Exercise requirements »
Return every line from the records below that has the word "agent".

Data listing »
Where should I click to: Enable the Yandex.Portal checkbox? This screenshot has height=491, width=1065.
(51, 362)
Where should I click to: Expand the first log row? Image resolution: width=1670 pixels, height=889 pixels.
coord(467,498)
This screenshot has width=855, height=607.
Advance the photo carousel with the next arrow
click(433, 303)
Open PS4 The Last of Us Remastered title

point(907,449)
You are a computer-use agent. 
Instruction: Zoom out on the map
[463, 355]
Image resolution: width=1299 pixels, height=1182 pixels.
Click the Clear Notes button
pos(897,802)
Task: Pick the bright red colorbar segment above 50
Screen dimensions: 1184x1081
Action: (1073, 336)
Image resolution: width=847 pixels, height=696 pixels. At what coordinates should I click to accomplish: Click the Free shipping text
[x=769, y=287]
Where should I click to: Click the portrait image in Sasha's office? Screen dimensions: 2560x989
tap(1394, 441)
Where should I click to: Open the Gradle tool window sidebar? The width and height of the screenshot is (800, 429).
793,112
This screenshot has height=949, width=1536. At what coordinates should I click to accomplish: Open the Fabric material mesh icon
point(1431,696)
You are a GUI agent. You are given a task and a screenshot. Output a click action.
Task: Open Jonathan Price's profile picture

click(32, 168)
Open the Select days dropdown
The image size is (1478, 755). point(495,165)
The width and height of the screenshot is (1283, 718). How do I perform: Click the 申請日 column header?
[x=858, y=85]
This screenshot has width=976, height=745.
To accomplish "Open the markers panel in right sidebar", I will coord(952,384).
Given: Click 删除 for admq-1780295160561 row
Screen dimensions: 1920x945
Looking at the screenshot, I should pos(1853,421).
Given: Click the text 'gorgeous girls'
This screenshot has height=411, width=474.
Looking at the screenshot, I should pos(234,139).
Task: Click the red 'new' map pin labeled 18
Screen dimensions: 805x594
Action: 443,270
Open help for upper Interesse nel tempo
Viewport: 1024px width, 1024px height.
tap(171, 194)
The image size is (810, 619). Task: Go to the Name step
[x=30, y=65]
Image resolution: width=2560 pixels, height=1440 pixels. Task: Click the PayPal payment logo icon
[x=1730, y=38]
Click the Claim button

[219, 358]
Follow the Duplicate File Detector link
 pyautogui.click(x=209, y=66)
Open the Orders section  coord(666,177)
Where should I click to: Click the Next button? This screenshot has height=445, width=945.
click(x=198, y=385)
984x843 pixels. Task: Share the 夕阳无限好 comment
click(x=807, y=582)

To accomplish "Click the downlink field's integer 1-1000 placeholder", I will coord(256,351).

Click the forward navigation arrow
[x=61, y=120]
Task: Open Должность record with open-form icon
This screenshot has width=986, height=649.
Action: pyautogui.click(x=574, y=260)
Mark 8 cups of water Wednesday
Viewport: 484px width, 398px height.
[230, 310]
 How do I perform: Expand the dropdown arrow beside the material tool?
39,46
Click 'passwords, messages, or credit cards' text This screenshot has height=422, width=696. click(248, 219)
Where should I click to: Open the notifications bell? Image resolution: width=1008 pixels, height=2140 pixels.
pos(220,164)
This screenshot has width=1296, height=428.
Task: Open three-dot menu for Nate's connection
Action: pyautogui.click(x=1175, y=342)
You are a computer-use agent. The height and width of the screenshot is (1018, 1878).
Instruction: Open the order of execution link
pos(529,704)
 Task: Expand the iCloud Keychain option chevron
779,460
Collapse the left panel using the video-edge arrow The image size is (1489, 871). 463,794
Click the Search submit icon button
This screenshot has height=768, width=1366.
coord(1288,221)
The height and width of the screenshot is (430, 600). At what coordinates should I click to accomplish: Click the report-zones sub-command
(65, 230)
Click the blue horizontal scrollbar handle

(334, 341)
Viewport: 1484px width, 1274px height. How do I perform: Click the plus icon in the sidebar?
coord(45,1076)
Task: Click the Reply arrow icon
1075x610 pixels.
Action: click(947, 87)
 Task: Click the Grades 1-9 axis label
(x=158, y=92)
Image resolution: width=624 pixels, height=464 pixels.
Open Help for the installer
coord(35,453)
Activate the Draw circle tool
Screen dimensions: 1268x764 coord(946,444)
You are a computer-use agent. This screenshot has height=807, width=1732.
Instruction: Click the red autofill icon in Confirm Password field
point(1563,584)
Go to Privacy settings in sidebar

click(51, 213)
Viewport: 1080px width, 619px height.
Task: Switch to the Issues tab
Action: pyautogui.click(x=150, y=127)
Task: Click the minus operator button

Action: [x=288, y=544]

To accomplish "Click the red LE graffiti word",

Exercise response »
You are a computer-use agent. 
You are a GUI agent. You are given a task and a screenshot. Output a click action.
You are a computer-use agent. The height and width of the screenshot is (1018, 1878).
You are a computer-use agent. This screenshot has height=807, width=1732.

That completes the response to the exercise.